Мыши поблёскивали глазками в темноте — озираясь на зерновые холмы, бойко примечая места для тёмных и сытых нор. Но с этими хлопотами стоило чуть повременить — мышей неудержимо влекло к низкорослому человеку, вокруг которого бороздами прямо по еде был начертан священный для всех земляных жителей символ… Постепенно мышей стало так много, что и сама темнота перестала быть чёрной.
— Придите и возьмите… — передал им Луций слова, которые сам недавно услышал.
Он устал так, что его тошнило. А теперь ещё и тьма перед ним — была полна мышиными хвостами. Нет, не так… Тьма была сама сплетена из мышиных хвостов, как рогожный мешок сплетён из отдельных волокон.
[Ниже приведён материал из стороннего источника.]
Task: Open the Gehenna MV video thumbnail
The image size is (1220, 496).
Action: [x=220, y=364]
— Белые зубки, тёмные глазки! — так сказал им Луций, и все они — разом посмотрели на него. — Животы, прожорливые как плесень. Великие серые полчища, не обладающие ничем, но имеющие всё. Ваши ходы — как поры в коже земной. Ваши рты ненасытны, а глотки лужёны. Придите и возьмите всё… Питайтесь и испражняйтесь… Всё здесь — теперь ваше дерьмо, и быть так тому, пока не скажу вам: «Довольно!»
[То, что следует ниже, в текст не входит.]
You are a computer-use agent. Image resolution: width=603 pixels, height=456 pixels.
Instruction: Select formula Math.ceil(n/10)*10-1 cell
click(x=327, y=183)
Тьма была уже не сумятицей множества хвостов. Тьма щетинилась усами, внимала тусклыми бусинами глаз. Кое-где быстрыми светлыми искорками уже мельтешили сдвоенные зубки, принимаясь за порученное дело. Щелчки коготков всё подбегающих и подбегающих мышей — повсюду сменялись трескучим звуком разгрызаемых зерен. Луций покачнулся — от слабости, или же оттого, как что-то маленькое толкнуло его в пятку. Он посторонился с их пути и теперь неотрывно смотрел под ноги, чтобы ни на кого не наступить ненароком. Крохотная тень закопошилась у самого порога, настороженно принюхиваясь к рассыпанной рисовой горе снаружи.
Луций тоже двинулся к выходу и часть серого войска потекла следом, постепенно равняясь с ним, а затем и обгоняя — только шнурки хвостов до и дело задевали Луция по ногам.